明日はライブの予定だが、まだいまいち実感はわかない。

日々家事に追われ、自分のことは後回しにしているし、時間があるなら眠りたい。
父は父で毎日ウォーキングが日課だったが、今はできていない。母と一緒に見ていた連ドラも見なくなっていた。

それでも先週よりはまだ余裕を感じる。
母はリハビリがスタートしたし、本来の明るさを取り戻してきたし、時間の使い方を学んできたのもある。

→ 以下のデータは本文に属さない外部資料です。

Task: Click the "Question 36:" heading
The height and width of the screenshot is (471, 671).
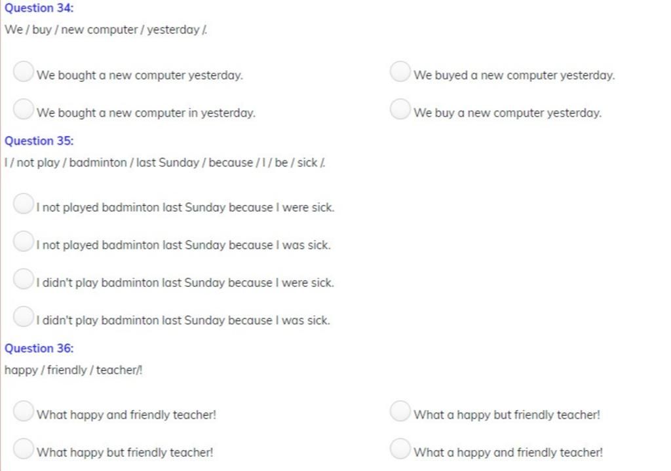Action: point(39,349)
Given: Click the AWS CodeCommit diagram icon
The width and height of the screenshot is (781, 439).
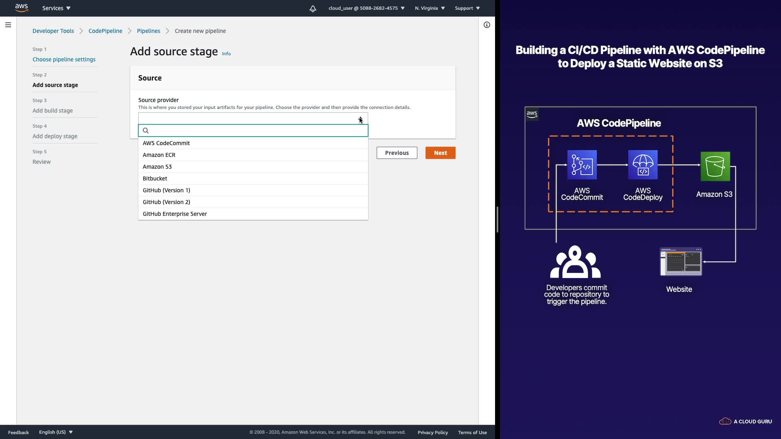Looking at the screenshot, I should click(x=582, y=165).
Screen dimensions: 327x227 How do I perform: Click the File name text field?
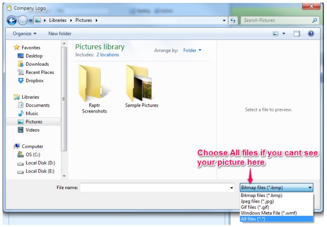(x=155, y=188)
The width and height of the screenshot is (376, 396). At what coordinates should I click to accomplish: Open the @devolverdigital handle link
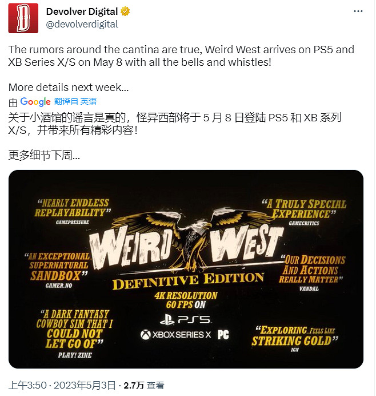point(82,24)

毎週金曜日、私は仕事後に本屋に行くのが楽しみだったが
先週は金曜日に行けなかったし、しんどかった。
だけど今週は時間を作って行くことができた。献立もそれ用に考え、時短に成功した。

 
反面、父も私も先週より今週、今週より来週が仕事はハードなので、そちらの疲れはたまっている。

 
 
今日は朝からどしゃ降りで全身濡れる。
水筒の蓋の閉め方が甘かったらしく、バッグも中身も濡れた。
朝からテンションが下がる。

食後、激しい雨はようやく止み、暑いくらいに晴れ渡る。

 
 
今日、同僚が最終勤務日だった。
明日の送別会を不参加にした私は、今日が会うのが最後になる。

穏やかな優しい方で、いつも私の胃が弱いことや食欲不振を気にかけてくれた。
最後に軽く二人で話した際、ウルッと泣けてきた。

多分もう会うことはないだろう。

 
 
「今日で二人職員減っちゃうんですね。でもまた新しい人入りますしね。」

利用者が言う。

 
「職員さんも新しい人が入るまではバタバタですね。人事異動もありますし。」

保護者が言う。

 
 
新しい人が入る保障はないのに。
新しい人がいい人な保障もないのに。

何を期待しているのだろう。

リーダーが抜けた穴や人事異動は悪手なのに。

私が辞めるかもしれないのに。

 
 
送別会に行くかしばらく迷っていたが、今は一片の悔いもない。
おいしいものを食べたい欲求も、去りゆく人と過ごしたい気持ちももうない。

今は自分と家族のことでいっぱいだ。

 
今日最終勤務日の同僚は調理師さんで
最後に得意料理の餃子を作ってくれた。
美味しかった。誰かの手作り料理はなんとありがたいことか。

辞める同僚は母と年がそう変わらない。
退職は家の都合だ。 
かつては他人事のように感じた家の都合での退職だが
今となっては私は私でいつ家の都合で辞めるか分からない。

 
最終勤務日を迎えても仕事がまだ終わらなかったリーダーは
有給休暇中ちょこちょこ来るかもしれないと話していたし
座布団や上履きは置いたままだが
結局は姿を見せなかった。

もしかしたら誰もいない休日に来て
残りの仕事をおわしたり、荷物を取りに来るのかもしれない。

もしくは座布団や上履きはもういらないのだろう。

 
 
今夜は目玉焼きハンバーグにした。
レンチンだけの手抜きハンバーグだけど、目玉焼きや付け合わせを用意したら「豪華だ。」とお父さんが喜んでいた。よかった。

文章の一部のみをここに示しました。